Dataset items
================
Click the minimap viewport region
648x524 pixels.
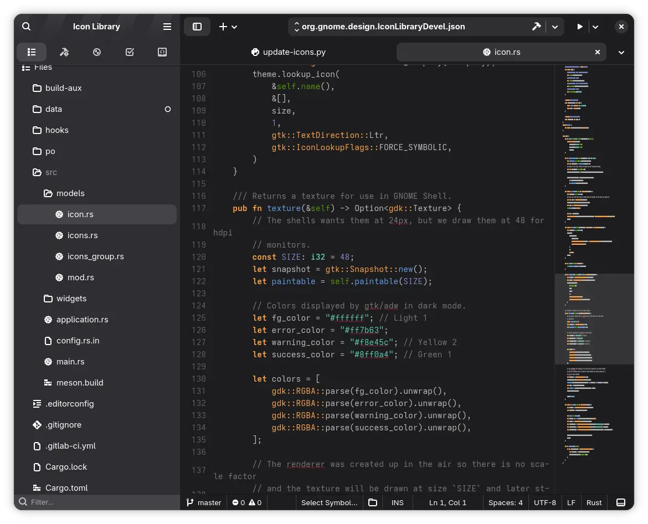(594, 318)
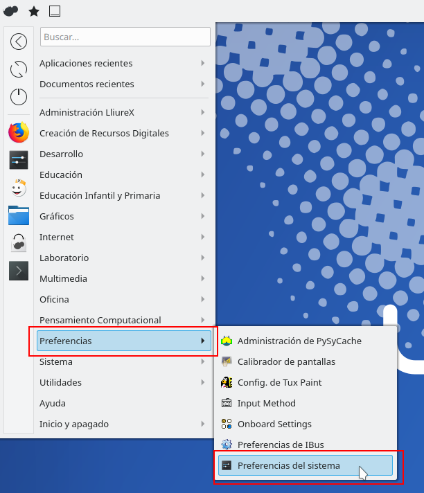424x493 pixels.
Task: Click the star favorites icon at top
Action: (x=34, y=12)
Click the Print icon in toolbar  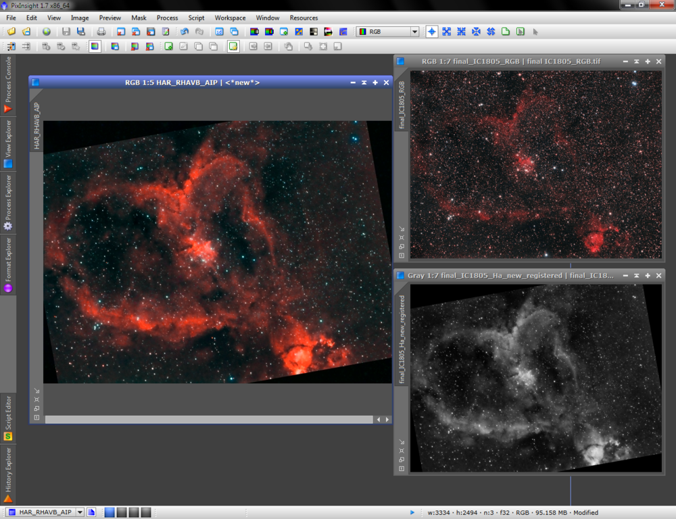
================
— TO DO —
Copy the entries exactly. Leave out the images.

— ANSWER BOX —
Click the minimap viewport region
648x524 pixels.
(594, 318)
424x493 pixels.
Task: Click the star favorites icon at top
Action: (x=34, y=12)
Click the Print icon in toolbar  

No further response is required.